Filter the entries below and copy every line that contains the word "daily". Case counts, so skip lines where the word differs in capitalization.

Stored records

++++

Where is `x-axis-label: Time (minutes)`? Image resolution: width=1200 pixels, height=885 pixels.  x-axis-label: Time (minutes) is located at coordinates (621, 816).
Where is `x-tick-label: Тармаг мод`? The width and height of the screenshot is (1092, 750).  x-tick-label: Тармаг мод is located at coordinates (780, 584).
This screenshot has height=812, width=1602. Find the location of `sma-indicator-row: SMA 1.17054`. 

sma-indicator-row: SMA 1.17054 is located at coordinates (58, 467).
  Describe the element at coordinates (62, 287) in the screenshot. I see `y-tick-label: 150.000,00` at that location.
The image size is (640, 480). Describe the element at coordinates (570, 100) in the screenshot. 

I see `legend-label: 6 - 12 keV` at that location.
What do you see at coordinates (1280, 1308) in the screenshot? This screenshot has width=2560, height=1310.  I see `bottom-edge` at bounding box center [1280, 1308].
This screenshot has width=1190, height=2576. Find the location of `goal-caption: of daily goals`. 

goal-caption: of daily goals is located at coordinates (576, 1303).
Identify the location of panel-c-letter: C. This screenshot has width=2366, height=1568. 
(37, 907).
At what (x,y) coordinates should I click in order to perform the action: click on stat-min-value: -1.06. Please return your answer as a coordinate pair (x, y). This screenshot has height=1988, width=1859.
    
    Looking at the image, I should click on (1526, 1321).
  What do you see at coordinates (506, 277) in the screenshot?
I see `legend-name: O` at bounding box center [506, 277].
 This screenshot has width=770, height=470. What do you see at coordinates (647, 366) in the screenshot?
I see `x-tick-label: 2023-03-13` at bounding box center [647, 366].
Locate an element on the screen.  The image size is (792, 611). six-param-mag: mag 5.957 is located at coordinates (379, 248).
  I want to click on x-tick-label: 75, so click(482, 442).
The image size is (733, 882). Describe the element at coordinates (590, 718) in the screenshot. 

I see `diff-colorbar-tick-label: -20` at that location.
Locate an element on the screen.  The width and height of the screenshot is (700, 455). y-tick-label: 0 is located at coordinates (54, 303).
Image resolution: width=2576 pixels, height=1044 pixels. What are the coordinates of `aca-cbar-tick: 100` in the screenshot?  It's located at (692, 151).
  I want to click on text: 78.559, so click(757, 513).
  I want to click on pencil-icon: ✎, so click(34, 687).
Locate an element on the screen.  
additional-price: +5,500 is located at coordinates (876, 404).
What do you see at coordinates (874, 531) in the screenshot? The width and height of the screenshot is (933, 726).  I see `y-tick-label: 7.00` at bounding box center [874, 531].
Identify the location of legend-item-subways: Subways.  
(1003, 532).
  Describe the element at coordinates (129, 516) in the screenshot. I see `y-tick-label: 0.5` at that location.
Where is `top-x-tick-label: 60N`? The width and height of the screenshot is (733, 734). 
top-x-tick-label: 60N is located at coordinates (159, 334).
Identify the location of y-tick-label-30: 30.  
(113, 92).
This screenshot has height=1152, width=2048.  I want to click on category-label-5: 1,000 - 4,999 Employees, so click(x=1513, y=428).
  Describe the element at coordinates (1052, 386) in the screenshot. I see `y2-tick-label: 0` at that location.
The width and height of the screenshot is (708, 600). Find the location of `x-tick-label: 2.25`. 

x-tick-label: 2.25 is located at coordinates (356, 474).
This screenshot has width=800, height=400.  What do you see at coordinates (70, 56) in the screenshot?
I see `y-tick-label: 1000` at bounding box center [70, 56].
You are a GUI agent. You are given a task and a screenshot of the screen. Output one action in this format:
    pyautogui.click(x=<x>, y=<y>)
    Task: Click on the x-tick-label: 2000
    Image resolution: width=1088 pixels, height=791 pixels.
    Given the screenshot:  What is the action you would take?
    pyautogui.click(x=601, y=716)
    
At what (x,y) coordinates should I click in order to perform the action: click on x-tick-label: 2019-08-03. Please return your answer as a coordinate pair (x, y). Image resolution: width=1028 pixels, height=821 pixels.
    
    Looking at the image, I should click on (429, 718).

++++

Result:
This screenshot has width=1190, height=2576. Find the location of `goal-caption: of daily goals`. 
goal-caption: of daily goals is located at coordinates (576, 1303).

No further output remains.